A Catastrophic Bubble That's Getting Better

Yohay Elam, Technical Strategist

The Spanish housing bubble devastated the nation’s economy and labor market, but signs of improvement are beginning to emerge, and this developing story could bring future support to the euro.

While just one troubled sector in the Eurozone’s fourth-largest economy may not seem overly important in the bigger scheme of things, there are a few signs that the Spanish real estate market is returning to life, or at least that it is on its way to revival.

This sector is one that brought down the Spanish economy and triggered an inconceivable unemployment rate that accounted for more than a quarter of the labor force. As a result, if we see an improvement in the Spanish housing sector, it would be a certain positive for Spain that could only benefit the regional economy and the euro (EUR).

Spain enjoyed a construction boom in the mid-2000s, and at one point, it was building more than the top three Eurozone economies combined. Expectations for millions of European retirees and cheap money created a huge construction sector. Unfortunately, this ended badly when the bubble burst.

After the bubble, the construction sector was wiped out and Spanish unemployment shot up. Today, Spain’s cement consumption is back to levels not seen since the 1960’s. The country only temporarily returned back to growth, but unemployment kept rising. At its peak in early 2013, unemployment reached a staggering 27.2%.

Peak tourism helped bring unemployment down to 26.3% and economic contraction to only 0.1%, but tourism alone is not sufficient to bring about a true recovery. As Spain is part of the Eurozone, devaluing its currency and boosting exports is obviously not a viable option. Reviving the housing sector is, however, and we’ve already seen how similar housing recoveries in both the US and UK have helped bolster those nations’ overall economic resurgence.

Here are a few early signs that Spanish housing is starting to bounce back:

Bargain Hunting: Foreign money contributed to the boom and bust, and it may now be contributing to the recovery. In Barcelona, Spain’s second-largest city and a premier international destination, prices began rising in certain neighborhoods. According to real estate portal Idealista, prices have gone up in three areas that are popular among Europeans.

Hedge Fund Transactions: According to the Wall Street Journal, Spain’s “bad bank,” SAREB, is selling a majority stake in a package of 939 homes to Miami-based private-equity firm H.I.G. Capital. Banks currently own a large stock of Spanish homes, and while foreign investment does not solely show interest in Spanish real estate, it will help facilitate more lending.

Potential Demolitions: The aforementioned excessive stock of homes can be dealt with in another way: destruction. There are 650 known uncompleted building projects in Spain, and SAREB has ordered work to stop in 160 of them.
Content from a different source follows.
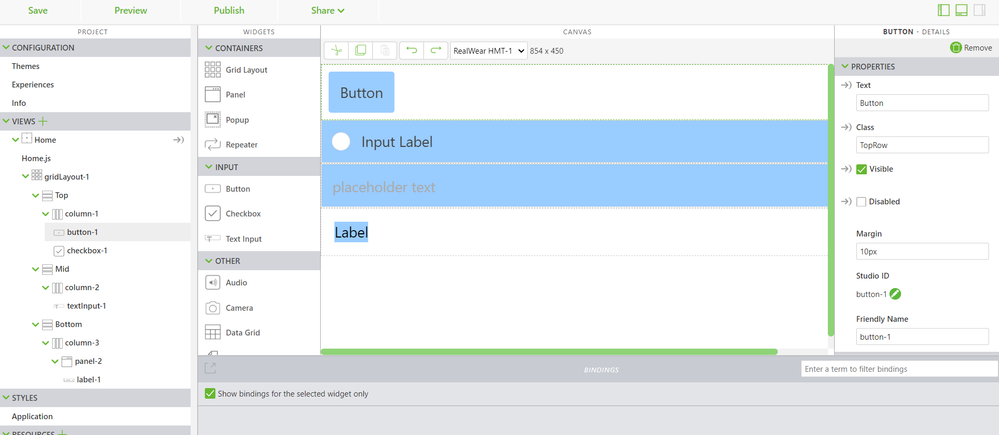Toggle Show bindings for selected widget only
The width and height of the screenshot is (999, 435).
point(210,394)
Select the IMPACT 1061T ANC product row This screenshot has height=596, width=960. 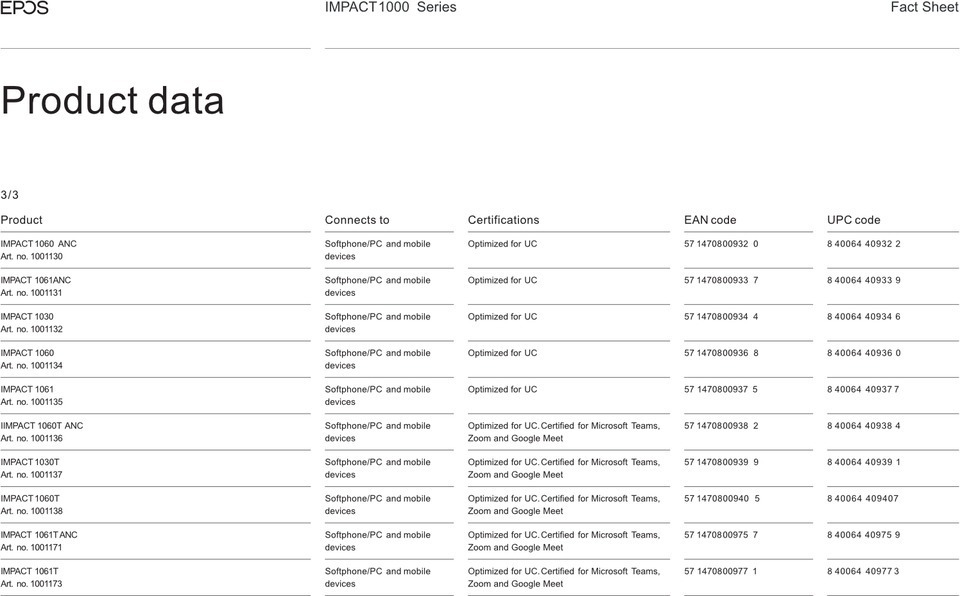pyautogui.click(x=479, y=541)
The bank is reportedly considering demolishing some of these incomplete projects, and while the scale may be small, the destruction of Spain’s problematic past could help pave the way for a brighter future for the nation, its housing sector, and for the broader Eurozone economy.

If we do indeed begin seeing an improvement in the Spanish housing sector, the effects could counteract the negative impact of higher bond yields due to Fed tapering as well as provide support for the euro.